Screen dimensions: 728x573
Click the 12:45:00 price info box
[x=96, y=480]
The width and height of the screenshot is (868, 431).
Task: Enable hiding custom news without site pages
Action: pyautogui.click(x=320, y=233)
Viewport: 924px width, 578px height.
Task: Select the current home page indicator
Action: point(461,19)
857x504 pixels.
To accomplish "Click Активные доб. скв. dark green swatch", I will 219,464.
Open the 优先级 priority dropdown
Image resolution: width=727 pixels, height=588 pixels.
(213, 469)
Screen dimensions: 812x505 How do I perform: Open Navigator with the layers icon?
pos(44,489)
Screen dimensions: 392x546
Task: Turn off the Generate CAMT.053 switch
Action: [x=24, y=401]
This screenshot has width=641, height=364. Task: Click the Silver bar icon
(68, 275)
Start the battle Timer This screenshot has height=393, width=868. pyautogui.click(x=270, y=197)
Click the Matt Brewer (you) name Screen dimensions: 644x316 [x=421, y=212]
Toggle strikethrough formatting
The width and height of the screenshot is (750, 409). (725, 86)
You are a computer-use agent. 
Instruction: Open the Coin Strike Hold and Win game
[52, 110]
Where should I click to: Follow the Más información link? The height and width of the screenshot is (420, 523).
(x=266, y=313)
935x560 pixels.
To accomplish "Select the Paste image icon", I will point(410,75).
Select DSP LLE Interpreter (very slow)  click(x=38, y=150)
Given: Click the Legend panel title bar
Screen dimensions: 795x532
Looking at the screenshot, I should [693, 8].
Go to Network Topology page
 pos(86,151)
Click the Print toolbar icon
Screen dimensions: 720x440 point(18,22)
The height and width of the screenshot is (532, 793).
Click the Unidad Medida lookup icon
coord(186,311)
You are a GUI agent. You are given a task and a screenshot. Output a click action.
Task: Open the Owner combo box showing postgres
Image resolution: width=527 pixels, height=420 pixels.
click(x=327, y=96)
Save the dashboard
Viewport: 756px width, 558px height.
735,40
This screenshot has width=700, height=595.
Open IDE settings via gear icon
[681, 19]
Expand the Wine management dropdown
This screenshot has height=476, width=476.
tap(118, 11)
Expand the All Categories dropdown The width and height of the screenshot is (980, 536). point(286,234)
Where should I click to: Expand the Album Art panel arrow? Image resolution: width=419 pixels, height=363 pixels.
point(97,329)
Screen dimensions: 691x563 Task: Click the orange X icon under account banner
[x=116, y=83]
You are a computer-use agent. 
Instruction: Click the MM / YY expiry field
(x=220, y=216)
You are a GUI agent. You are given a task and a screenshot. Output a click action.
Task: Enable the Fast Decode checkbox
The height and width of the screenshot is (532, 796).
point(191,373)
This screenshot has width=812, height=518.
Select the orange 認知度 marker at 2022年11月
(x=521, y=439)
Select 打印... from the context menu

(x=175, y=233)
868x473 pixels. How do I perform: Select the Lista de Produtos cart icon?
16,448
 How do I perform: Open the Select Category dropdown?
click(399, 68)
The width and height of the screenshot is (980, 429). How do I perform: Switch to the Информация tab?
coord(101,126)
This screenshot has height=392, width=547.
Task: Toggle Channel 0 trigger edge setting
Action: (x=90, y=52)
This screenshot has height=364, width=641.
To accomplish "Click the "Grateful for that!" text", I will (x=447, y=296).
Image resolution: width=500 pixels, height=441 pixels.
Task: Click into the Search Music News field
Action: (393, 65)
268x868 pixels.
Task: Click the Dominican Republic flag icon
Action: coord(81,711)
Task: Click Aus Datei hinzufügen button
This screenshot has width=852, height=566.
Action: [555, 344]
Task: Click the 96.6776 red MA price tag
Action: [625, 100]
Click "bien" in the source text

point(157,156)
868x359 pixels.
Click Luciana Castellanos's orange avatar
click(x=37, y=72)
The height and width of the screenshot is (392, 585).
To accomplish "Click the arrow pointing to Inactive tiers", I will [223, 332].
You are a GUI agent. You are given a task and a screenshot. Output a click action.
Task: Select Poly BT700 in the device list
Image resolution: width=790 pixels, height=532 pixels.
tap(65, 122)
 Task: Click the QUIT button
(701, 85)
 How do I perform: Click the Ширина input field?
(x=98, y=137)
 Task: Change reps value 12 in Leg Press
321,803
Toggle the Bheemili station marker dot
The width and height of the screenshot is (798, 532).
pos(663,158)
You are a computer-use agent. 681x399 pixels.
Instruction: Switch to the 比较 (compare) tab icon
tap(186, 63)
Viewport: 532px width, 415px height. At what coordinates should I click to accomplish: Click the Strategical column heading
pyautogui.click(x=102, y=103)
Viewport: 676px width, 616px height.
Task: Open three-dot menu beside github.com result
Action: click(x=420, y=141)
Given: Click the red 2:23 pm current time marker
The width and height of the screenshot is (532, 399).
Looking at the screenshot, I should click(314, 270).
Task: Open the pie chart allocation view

## WHAT YOU ARE ASKED TO DO:
An exact copy of the entire material is required.

## TASK RESPONSE:
Screen dimensions: 728x573
Click the 12:45:00 price info box
[x=96, y=480]
The width and height of the screenshot is (868, 431).
Task: Enable hiding custom news without site pages
Action: pyautogui.click(x=320, y=233)
Viewport: 924px width, 578px height.
Task: Select the current home page indicator
Action: point(461,19)
857x504 pixels.
To accomplish "Click Активные доб. скв. dark green swatch", I will 219,464.
Open the 优先级 priority dropdown
Image resolution: width=727 pixels, height=588 pixels.
(213, 469)
Screen dimensions: 812x505 How do I perform: Open Navigator with the layers icon?
pos(44,489)
Screen dimensions: 392x546
Task: Turn off the Generate CAMT.053 switch
Action: [x=24, y=401]
This screenshot has width=641, height=364. Task: Click the Silver bar icon
(68, 275)
Start the battle Timer This screenshot has height=393, width=868. pyautogui.click(x=270, y=197)
Click the Matt Brewer (you) name Screen dimensions: 644x316 [x=421, y=212]
Toggle strikethrough formatting
The width and height of the screenshot is (750, 409). (725, 86)
You are a computer-use agent. 
Instruction: Open the Coin Strike Hold and Win game
[52, 110]
Where should I click to: Follow the Más información link? The height and width of the screenshot is (420, 523).
(x=266, y=313)
935x560 pixels.
To accomplish "Select the Paste image icon", I will point(410,75).
Select DSP LLE Interpreter (very slow)  click(x=38, y=150)
Given: Click the Legend panel title bar
Screen dimensions: 795x532
Looking at the screenshot, I should [693, 8].
Go to Network Topology page
 pos(86,151)
Click the Print toolbar icon
Screen dimensions: 720x440 point(18,22)
The height and width of the screenshot is (532, 793).
Click the Unidad Medida lookup icon
coord(186,311)
You are a GUI agent. You are given a task and a screenshot. Output a click action.
Task: Open the Owner combo box showing postgres
Image resolution: width=527 pixels, height=420 pixels.
click(x=327, y=96)
Save the dashboard
Viewport: 756px width, 558px height.
735,40
This screenshot has width=700, height=595.
Open IDE settings via gear icon
[681, 19]
Expand the Wine management dropdown
This screenshot has height=476, width=476.
tap(118, 11)
Expand the All Categories dropdown The width and height of the screenshot is (980, 536). point(286,234)
Where should I click to: Expand the Album Art panel arrow? Image resolution: width=419 pixels, height=363 pixels.
point(97,329)
Screen dimensions: 691x563 Task: Click the orange X icon under account banner
[x=116, y=83]
You are a computer-use agent. 
Instruction: Click the MM / YY expiry field
(x=220, y=216)
You are a GUI agent. You are given a task and a screenshot. Output a click action.
Task: Enable the Fast Decode checkbox
The height and width of the screenshot is (532, 796).
point(191,373)
This screenshot has width=812, height=518.
Select the orange 認知度 marker at 2022年11月
(x=521, y=439)
Select 打印... from the context menu

(x=175, y=233)
868x473 pixels. How do I perform: Select the Lista de Produtos cart icon?
16,448
 How do I perform: Open the Select Category dropdown?
click(399, 68)
The width and height of the screenshot is (980, 429). How do I perform: Switch to the Информация tab?
coord(101,126)
This screenshot has height=392, width=547.
Task: Toggle Channel 0 trigger edge setting
Action: (x=90, y=52)
This screenshot has height=364, width=641.
To accomplish "Click the "Grateful for that!" text", I will (x=447, y=296).
Image resolution: width=500 pixels, height=441 pixels.
Task: Click into the Search Music News field
Action: (393, 65)
268x868 pixels.
Task: Click the Dominican Republic flag icon
Action: coord(81,711)
Task: Click Aus Datei hinzufügen button
This screenshot has width=852, height=566.
Action: [555, 344]
Task: Click the 96.6776 red MA price tag
Action: [625, 100]
Click "bien" in the source text

point(157,156)
868x359 pixels.
Click Luciana Castellanos's orange avatar
click(x=37, y=72)
The height and width of the screenshot is (392, 585).
To accomplish "Click the arrow pointing to Inactive tiers", I will [223, 332].
You are a GUI agent. You are given a task and a screenshot. Output a click action.
Task: Select Poly BT700 in the device list
Image resolution: width=790 pixels, height=532 pixels.
tap(65, 122)
 Task: Click the QUIT button
(701, 85)
 How do I perform: Click the Ширина input field?
(x=98, y=137)
 Task: Change reps value 12 in Leg Press
321,803
Toggle the Bheemili station marker dot
The width and height of the screenshot is (798, 532).
pos(663,158)
You are a computer-use agent. 681x399 pixels.
Instruction: Switch to the 比较 (compare) tab icon
tap(186, 63)
Viewport: 532px width, 415px height. At what coordinates should I click to accomplish: Click the Strategical column heading
pyautogui.click(x=102, y=103)
Viewport: 676px width, 616px height.
Task: Open three-dot menu beside github.com result
Action: click(x=420, y=141)
Given: Click the red 2:23 pm current time marker
The width and height of the screenshot is (532, 399).
Looking at the screenshot, I should click(314, 270).
Task: Open the pie chart allocation view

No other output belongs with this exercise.